Cool CPI Relief Reaches Europe: Does the Risk-On Handoff Hold Into London?

Asia extended the dovish snap-back overnight, the dollar sat softer, and only one price refused to cool. Here is how Europe inherits the tape.

Yesterday belonged to the coolest US inflation print in more than six years. June headline prices fell 0.4% on the month against a 0.2% decline expected, dragging the annual rate to 3.5% from a feared 3.8%, while core came in flat and eased to 2.6% on the year. Treasury yields dropped hard, the dollar softened, and a tape that had spent Monday de-risking flipped risk-on into the bell. Semiconductors led the rebound. Crude was the lone holdout, staying bid near the $80 handle on a live supply premium. Europe now opens into the friendliest macro backdrop of the week, with one input cost still working against it.

The one-line read

A dovish US handoff plus a softer dollar is a clean tailwind for European risk, but the oil bid splits the tape: chip-heavy and rate-sensitive names get the cleanest lift, energy-import-heavy corners carry a headwind against the same breeze.

++++++++++

## WRITTEN EXERCISE
Retype the market preview from "The one-line read" to "the same breeze.". The listing isn't needed for this.

## GIVEN INFORMATION
++++++++++

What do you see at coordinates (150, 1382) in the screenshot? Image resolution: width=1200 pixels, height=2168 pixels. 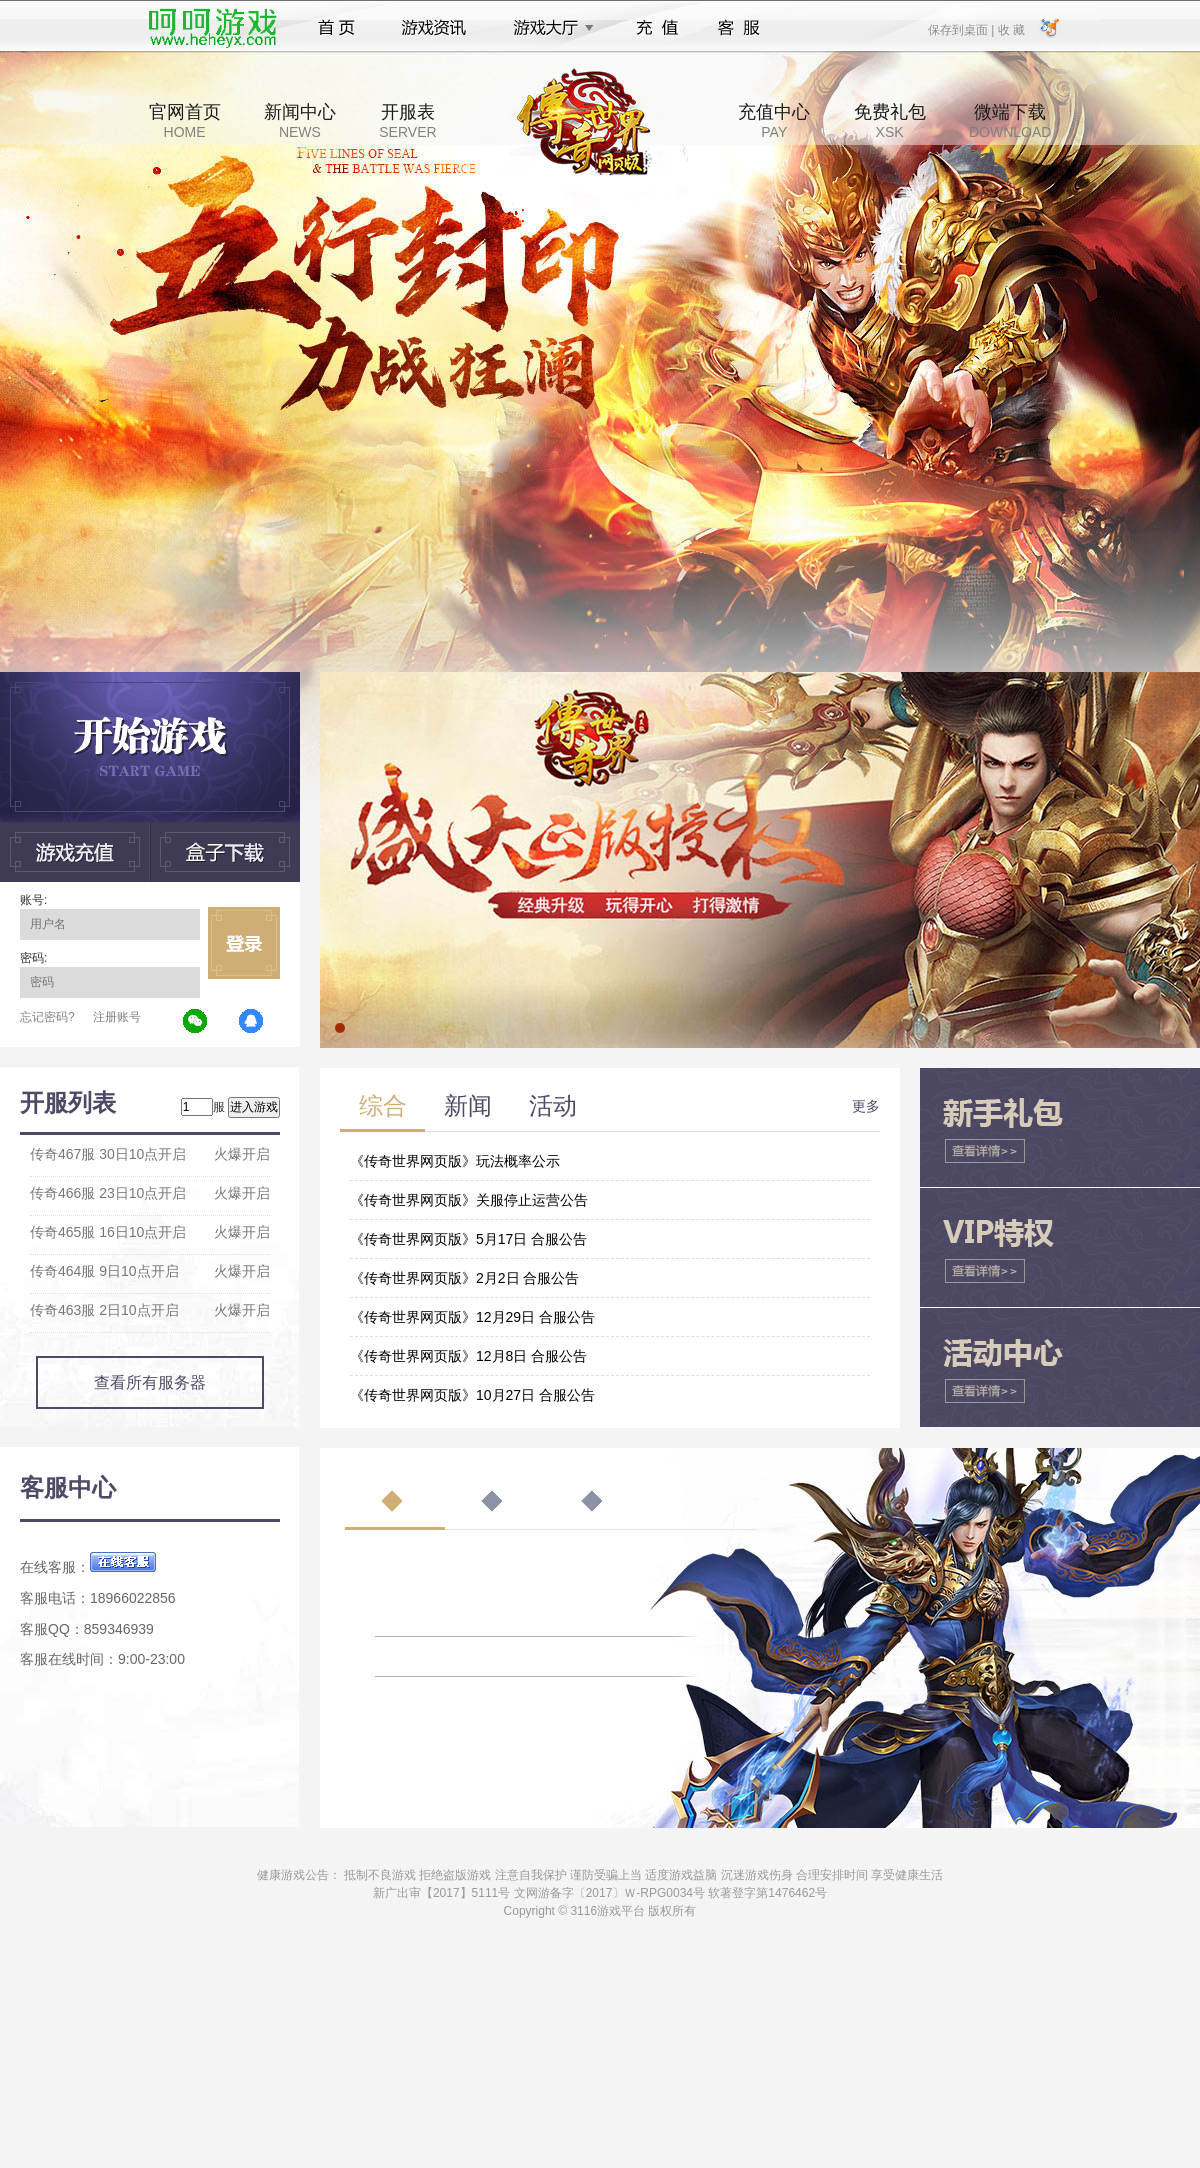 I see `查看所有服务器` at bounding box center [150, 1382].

++++++++++

## COMPLETED EXERCISE
The one-line read

A dovish US handoff plus a softer dollar is a clean tailwind for European risk, but the oil bid splits the tape: chip-heavy and rate-sensitive names get the cleanest lift, energy-import-heavy corners carry a headwind against the same breeze.